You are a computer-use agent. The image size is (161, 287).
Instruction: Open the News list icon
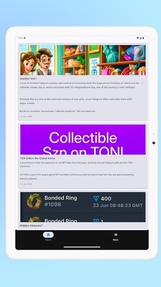[x=116, y=235]
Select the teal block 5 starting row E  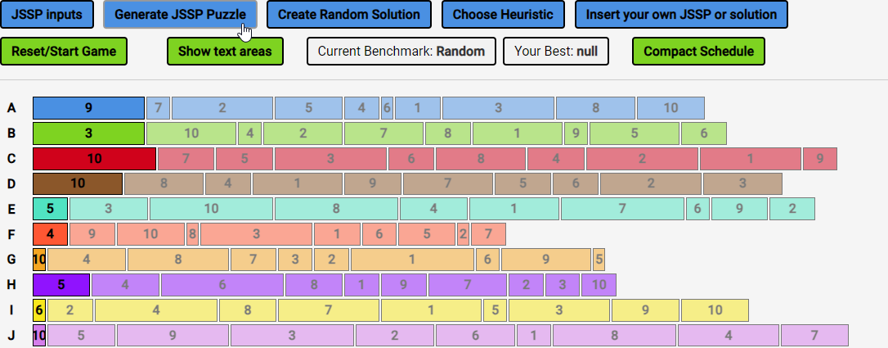point(51,210)
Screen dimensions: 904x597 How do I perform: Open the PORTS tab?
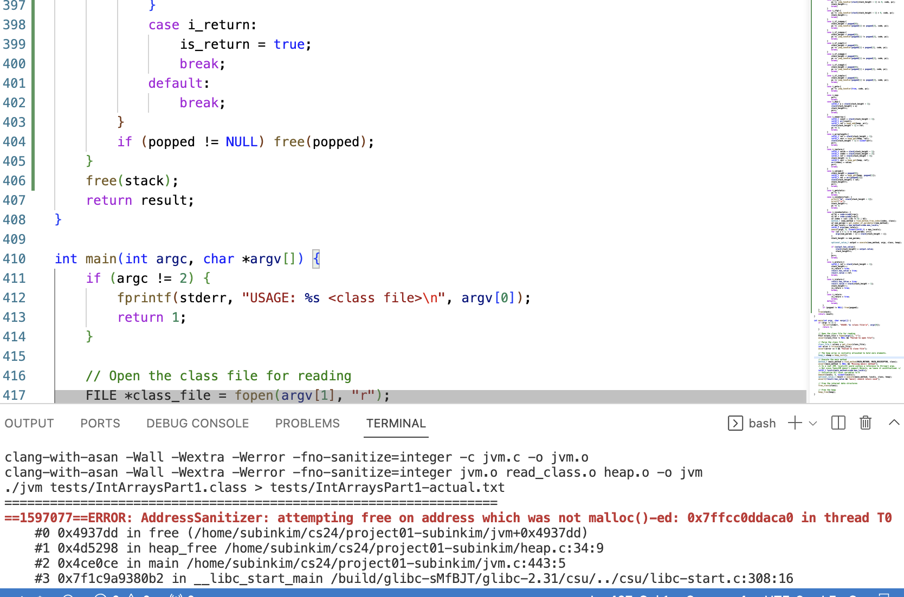coord(100,424)
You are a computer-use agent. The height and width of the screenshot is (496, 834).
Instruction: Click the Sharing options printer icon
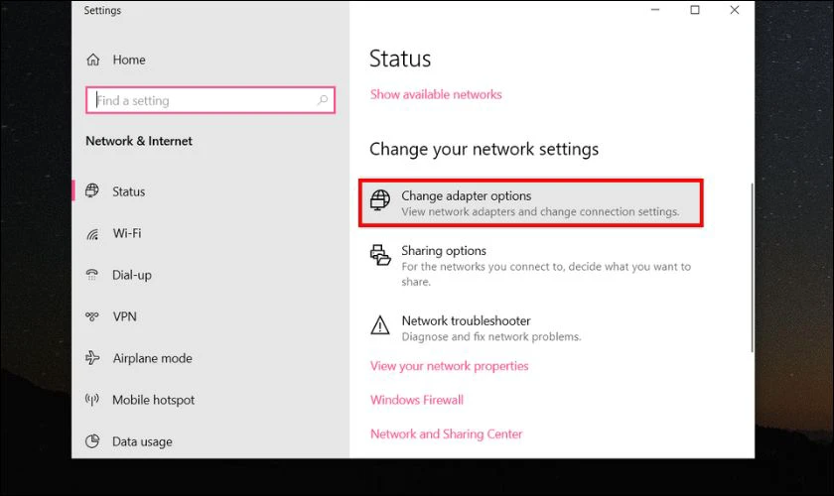coord(380,256)
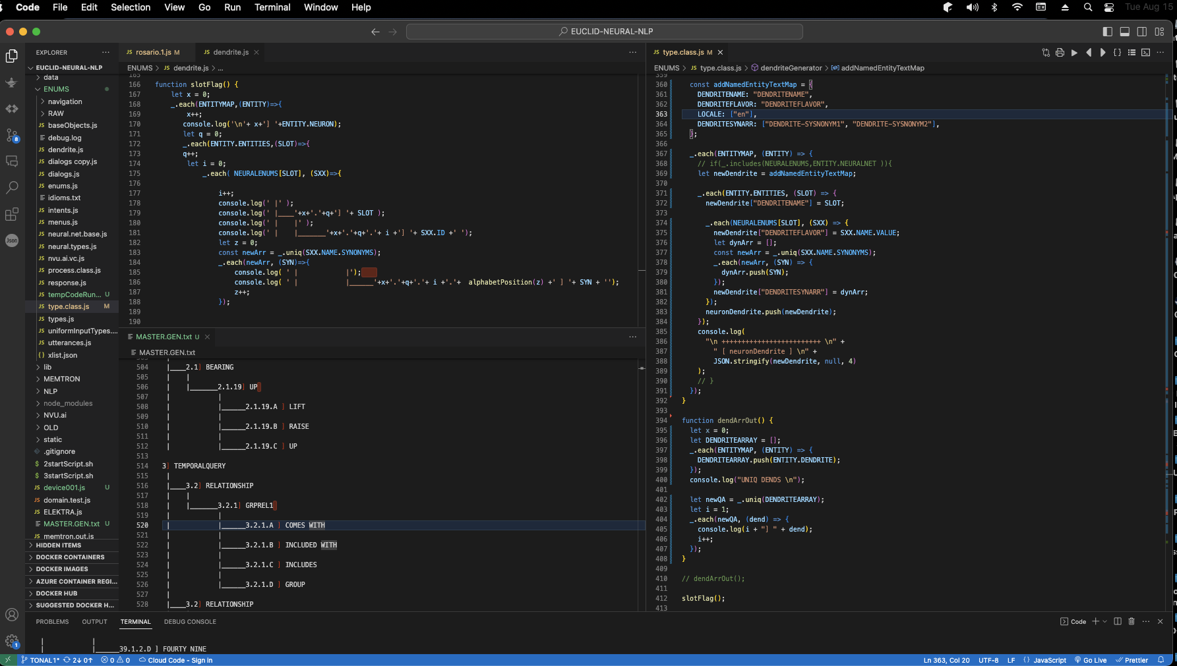Switch to the PROBLEMS panel tab
This screenshot has width=1177, height=666.
point(52,622)

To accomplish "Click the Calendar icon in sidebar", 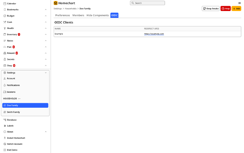I will pos(5,3).
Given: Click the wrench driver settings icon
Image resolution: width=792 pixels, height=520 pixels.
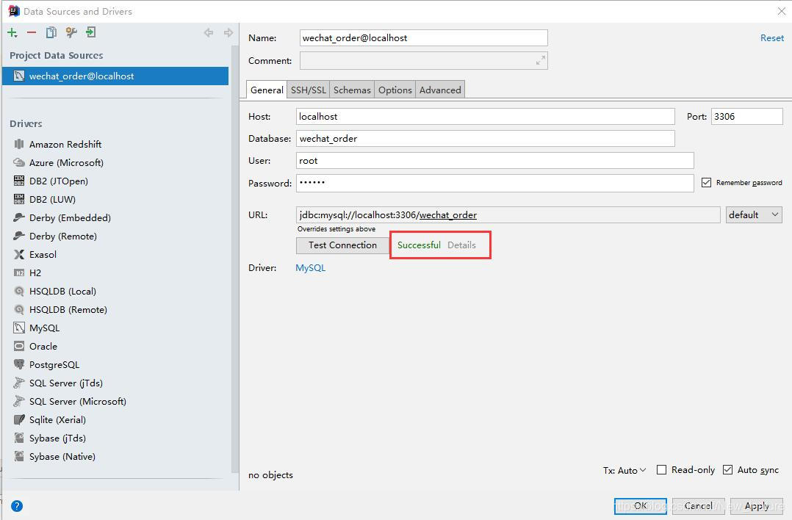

-*-*-

:: Problem requirements ::
Could you show every line of the material that includes the string "computer"?

:: Answer to the problem ::
You are a computer-use agent. The image size is (161, 287).
You are a computer-use agent. The height and width of the screenshot is (496, 834).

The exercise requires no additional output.